Getting started with Trino

Trino is a distributed query engine, that allows you to JOIN from multiple datasources (databases like mysql, postgresql, bigquery, cassandra, mongodb, redis, prometheus, elasticsearch, csv file, google sheets, s3, etc). It's like Clickhouse but without high-tech (merge-tree) storage ability, so it cannot do blazing fast analytics query like in Clickhouse, but it can be as fast as the connected database that it uses, eg. if it uses Clickhouse connected, then it can be as fast as Clickhouse. It was developed by Facebook (previously named Presto). List of database connectors can be seen here.

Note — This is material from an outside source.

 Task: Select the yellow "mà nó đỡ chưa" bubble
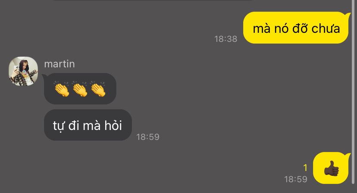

To use Trino, you can use dockerized version or manual:

# Docker
docker run -d
 -p 8080:8080 --name trino1 trinodb/trino
# web UI only for monitoring, use random username 

docker exec -it trino1 trino

# Ubuntu 22.04
java --version
python3 --version
# download and extract from https://trino.io/download.html
mkdir 
./trino-server-379/etc
cd trino-server-379
SRCURL=https://raw.githubusercontent.com/trinodb/trino-the-definitive-guide/master/single-installation/etc
wget -c $SRCURL/jvm.config
wget -c $SRCURL/log.properties
wget -c $SRCURL/node.properties
echo '
coordinator=true
node-scheduler.include-coordinator=true
http-server.http.port=8081
query.max-memory=5GB
query.max-memory-per-node=1GB
discovery.uri=http://127.0.0.1:8081
' > config.properties
echo '

node.data-dir=/tmp/
' >> node.properties
mkdir catalog
echo '
connector.name=cassandra
cassandra.contact-points=127.0.0.1
# more here https://trino.io/docs/current/connector/cassandra.html
' > catalog/localscylla.properties 
cd ..
python3 ./bin/launcher.py run # to run in background: start

# CLI/Client
EXELOC=/usr/bin
/trino
curl -O $EXELOC https://repo1.maven.org/maven2/io/trino/trino-cli/379/trino-cli-379-executable.jar
chmod a+x $EXELOC
trino --server http://localhost:8081

These are the list of commands can be used in trino (other than standard SQL):

SHOW CATALOGS;
SHOW SCHEMAS FROM/IN __CATALOG__; # eg. localscylla
SHOW TABLES FROM/IN __CATALOG__.__SCHEMA__;
DESCRIBE __CATALOG__.__SCHEMA__.__TABLE__;
EXPLAIN SELECT * FROM __CATALOG__.__SCHEMA__.__TABLE__;

That's it, you can add more databases connection by creating more etc/catalog/*.properties file with proper configuration (username, password, port, etc).